Bild: Ein Hü und Hott: Vor Weihnachten herrscht schwerer Lieferverkehr an alle…
Habe jüngst den neuen Grinch-Film gesehen, in dem der Grinch, jedenfalls
auf Deutsch, ein bisschen ostfriesisch klingt, weil Otto Waalkes ihn
spricht.
Die Handlung ist bekannt aus den Dr.-Seuss-Büchern und diversen filmischen
Vorgängern: Der Grinch hasst Weihnachten, hasst die Harmonie, das Gesinge
und Beschenke, Apfel, Nuss und Mandelkern. Er fährt darum mit seinem
niedlichen Hündchen Max nach Whoville, dem Nachbardorf, um den dort
lebenden immerfreundlichen Whos Weihnachten zu stehlen. Das klappt zunächst
ganz gut, aber dann stellt der Grinch fest, dass die Whos unbeirrt auch
ohne den Konsumterror Weihnachten feiern, und er gibt alles wieder zurück:
die rot-weiß gestreiften Zuckerstangen, die Geschenke, den ganzen Schmu.
Ein kleines Who-Mädchen erweicht zudem das harte Grinch-Herz und lädt ihn
zum gemeinsamen Schmausen ein.
Eigentlich bietet sich der Grinch, schon weil er die Hauptperson im Film
ist, als Identifikationsfigur an. Aber ich muss mich wohl eher mit den Whos
verbünden. Denn ich bin kein Weihnachtsmuffel. Im Gegenteil, ich freue mich
quasi schon seit Ende August auf das Fest. Am besten finde ich die vielen
Alkohol-Angebote, die es momentan gibt. Kein Tag vergeht, ohne dass mir
Werbung von Discountern und Weinhändlern mit Spezialpreisen für den Wein
„zum Festtagsessen“, Begleitgetränke für „die schönste Zeit im Jahr“…
Spirituosen wie Rum oder Korn „für die Partyseason“ ins Haus flattern. Das
Zeug kostet weniger als Klopapier.
Zwischen Oktober und Januar ist anscheinend kein einziger nüchterner Tag im
Leben der meisten Menschen geplant.
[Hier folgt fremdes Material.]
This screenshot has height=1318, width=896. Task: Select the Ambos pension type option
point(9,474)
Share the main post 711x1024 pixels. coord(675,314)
In der vorigen Woche habe allein ich
einen Bier- und drei Schnaps-Adventskalender verschenkt, mit dem
Versprechen der Beschenkten, die Türchen wirklich gleich morgens auf
nüchternem Magen zu leeren.
Mit Beginn der Adventszeit habe ich außerdem angefangen, statt dem üblichen
Cappuccino morgens einen Eggnog zu zischen – der Effekt ist erstaunlich.
Die warme Rum-Sahne hält ziemlich lange vor, man braucht im Prinzip erst
wieder abends auf dem Weihnachtsmarkt etwas Glühwein nachzuschütten.
Leider habe ich aber auch in diesem Jahr meinen Plan noch nicht
verwirklichen können, in eine findige Winzerfamilie einzuheiraten und einen
deutschen Sekt aus den Rebsorten Chardonnay, Pinot Meunier und Pinot Noir
zu kreieren, der wie guter Champagner schmeckt, jede Weihnachts- und
Silvesterfeier aufwertet und den Namen „Veuve Bolte“ tragen wird.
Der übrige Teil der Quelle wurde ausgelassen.